**PROBLEM**
From the first line to the last, copy the listing below word for word.

--*--

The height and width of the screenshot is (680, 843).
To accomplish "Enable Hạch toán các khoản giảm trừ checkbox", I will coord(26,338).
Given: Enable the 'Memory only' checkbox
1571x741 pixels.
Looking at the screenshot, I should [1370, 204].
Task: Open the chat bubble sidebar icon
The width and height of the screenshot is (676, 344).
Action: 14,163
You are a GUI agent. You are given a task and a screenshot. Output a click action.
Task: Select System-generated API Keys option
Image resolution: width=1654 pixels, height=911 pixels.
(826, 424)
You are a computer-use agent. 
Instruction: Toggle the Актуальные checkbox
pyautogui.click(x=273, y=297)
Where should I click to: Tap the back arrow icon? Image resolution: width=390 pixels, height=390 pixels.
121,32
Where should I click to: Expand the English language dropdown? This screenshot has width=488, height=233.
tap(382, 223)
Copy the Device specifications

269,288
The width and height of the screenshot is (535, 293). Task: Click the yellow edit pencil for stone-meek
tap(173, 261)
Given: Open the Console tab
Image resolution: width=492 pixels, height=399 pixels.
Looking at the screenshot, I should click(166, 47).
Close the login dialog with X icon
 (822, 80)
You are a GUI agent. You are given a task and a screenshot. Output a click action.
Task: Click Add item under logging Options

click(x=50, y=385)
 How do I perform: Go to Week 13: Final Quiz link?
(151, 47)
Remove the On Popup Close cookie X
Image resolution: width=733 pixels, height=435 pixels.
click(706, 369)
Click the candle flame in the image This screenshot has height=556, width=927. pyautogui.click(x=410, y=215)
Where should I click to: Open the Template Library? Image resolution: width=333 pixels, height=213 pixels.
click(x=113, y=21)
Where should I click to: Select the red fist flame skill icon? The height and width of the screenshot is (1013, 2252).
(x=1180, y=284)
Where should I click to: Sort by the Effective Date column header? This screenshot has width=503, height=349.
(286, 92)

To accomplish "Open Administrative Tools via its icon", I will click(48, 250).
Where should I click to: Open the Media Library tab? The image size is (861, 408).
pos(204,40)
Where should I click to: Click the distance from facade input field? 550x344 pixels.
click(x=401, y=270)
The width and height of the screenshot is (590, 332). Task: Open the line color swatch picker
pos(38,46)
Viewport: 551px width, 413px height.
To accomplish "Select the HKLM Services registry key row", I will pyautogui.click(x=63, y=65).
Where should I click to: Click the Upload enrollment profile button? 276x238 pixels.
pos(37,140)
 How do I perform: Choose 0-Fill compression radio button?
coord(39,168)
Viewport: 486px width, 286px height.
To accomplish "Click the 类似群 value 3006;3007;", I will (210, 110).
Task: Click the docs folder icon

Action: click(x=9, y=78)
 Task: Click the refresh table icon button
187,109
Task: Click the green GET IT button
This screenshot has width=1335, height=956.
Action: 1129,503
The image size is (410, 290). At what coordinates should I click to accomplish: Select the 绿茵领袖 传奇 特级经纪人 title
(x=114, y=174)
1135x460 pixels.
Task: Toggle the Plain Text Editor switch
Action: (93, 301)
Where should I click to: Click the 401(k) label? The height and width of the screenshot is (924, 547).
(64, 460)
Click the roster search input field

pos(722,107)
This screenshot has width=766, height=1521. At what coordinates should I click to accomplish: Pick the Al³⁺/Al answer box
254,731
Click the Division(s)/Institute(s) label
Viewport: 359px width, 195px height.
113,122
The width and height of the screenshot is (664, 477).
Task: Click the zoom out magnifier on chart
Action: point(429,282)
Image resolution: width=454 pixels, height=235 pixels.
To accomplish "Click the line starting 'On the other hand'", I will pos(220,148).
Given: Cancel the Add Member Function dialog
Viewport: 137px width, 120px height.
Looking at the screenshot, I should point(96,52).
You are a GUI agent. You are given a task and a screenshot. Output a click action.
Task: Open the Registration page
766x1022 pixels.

--*--

**ANSWER BOX**
The height and width of the screenshot is (680, 843).
To accomplish "Enable Hạch toán các khoản giảm trừ checkbox", I will coord(26,338).
Given: Enable the 'Memory only' checkbox
1571x741 pixels.
Looking at the screenshot, I should [1370, 204].
Task: Open the chat bubble sidebar icon
The width and height of the screenshot is (676, 344).
Action: 14,163
You are a GUI agent. You are given a task and a screenshot. Output a click action.
Task: Select System-generated API Keys option
Image resolution: width=1654 pixels, height=911 pixels.
(826, 424)
You are a computer-use agent. 
Instruction: Toggle the Актуальные checkbox
pyautogui.click(x=273, y=297)
Where should I click to: Tap the back arrow icon? Image resolution: width=390 pixels, height=390 pixels.
121,32
Where should I click to: Expand the English language dropdown? This screenshot has width=488, height=233.
tap(382, 223)
Copy the Device specifications

269,288
The width and height of the screenshot is (535, 293). Task: Click the yellow edit pencil for stone-meek
tap(173, 261)
Given: Open the Console tab
Image resolution: width=492 pixels, height=399 pixels.
Looking at the screenshot, I should click(166, 47).
Close the login dialog with X icon
 (822, 80)
You are a GUI agent. You are given a task and a screenshot. Output a click action.
Task: Click Add item under logging Options

click(x=50, y=385)
 How do I perform: Go to Week 13: Final Quiz link?
(151, 47)
Remove the On Popup Close cookie X
Image resolution: width=733 pixels, height=435 pixels.
click(706, 369)
Click the candle flame in the image This screenshot has height=556, width=927. pyautogui.click(x=410, y=215)
Where should I click to: Open the Template Library? Image resolution: width=333 pixels, height=213 pixels.
click(x=113, y=21)
Where should I click to: Select the red fist flame skill icon? The height and width of the screenshot is (1013, 2252).
(x=1180, y=284)
Where should I click to: Sort by the Effective Date column header? This screenshot has width=503, height=349.
(286, 92)

To accomplish "Open Administrative Tools via its icon", I will click(48, 250).
Where should I click to: Open the Media Library tab? The image size is (861, 408).
pos(204,40)
Where should I click to: Click the distance from facade input field? 550x344 pixels.
click(x=401, y=270)
The width and height of the screenshot is (590, 332). Task: Open the line color swatch picker
pos(38,46)
Viewport: 551px width, 413px height.
To accomplish "Select the HKLM Services registry key row", I will pyautogui.click(x=63, y=65).
Where should I click to: Click the Upload enrollment profile button? 276x238 pixels.
pos(37,140)
 How do I perform: Choose 0-Fill compression radio button?
coord(39,168)
Viewport: 486px width, 286px height.
To accomplish "Click the 类似群 value 3006;3007;", I will (210, 110).
Task: Click the docs folder icon

Action: click(x=9, y=78)
 Task: Click the refresh table icon button
187,109
Task: Click the green GET IT button
This screenshot has width=1335, height=956.
Action: 1129,503
The image size is (410, 290). At what coordinates should I click to accomplish: Select the 绿茵领袖 传奇 特级经纪人 title
(x=114, y=174)
1135x460 pixels.
Task: Toggle the Plain Text Editor switch
Action: (93, 301)
Where should I click to: Click the 401(k) label? The height and width of the screenshot is (924, 547).
(64, 460)
Click the roster search input field

pos(722,107)
This screenshot has width=766, height=1521. At what coordinates should I click to accomplish: Pick the Al³⁺/Al answer box
254,731
Click the Division(s)/Institute(s) label
Viewport: 359px width, 195px height.
113,122
The width and height of the screenshot is (664, 477).
Task: Click the zoom out magnifier on chart
Action: point(429,282)
Image resolution: width=454 pixels, height=235 pixels.
To accomplish "Click the line starting 'On the other hand'", I will pos(220,148).
Given: Cancel the Add Member Function dialog
Viewport: 137px width, 120px height.
Looking at the screenshot, I should point(96,52).
You are a GUI agent. You are given a task and a screenshot. Output a click action.
Task: Open the Registration page
766x1022 pixels.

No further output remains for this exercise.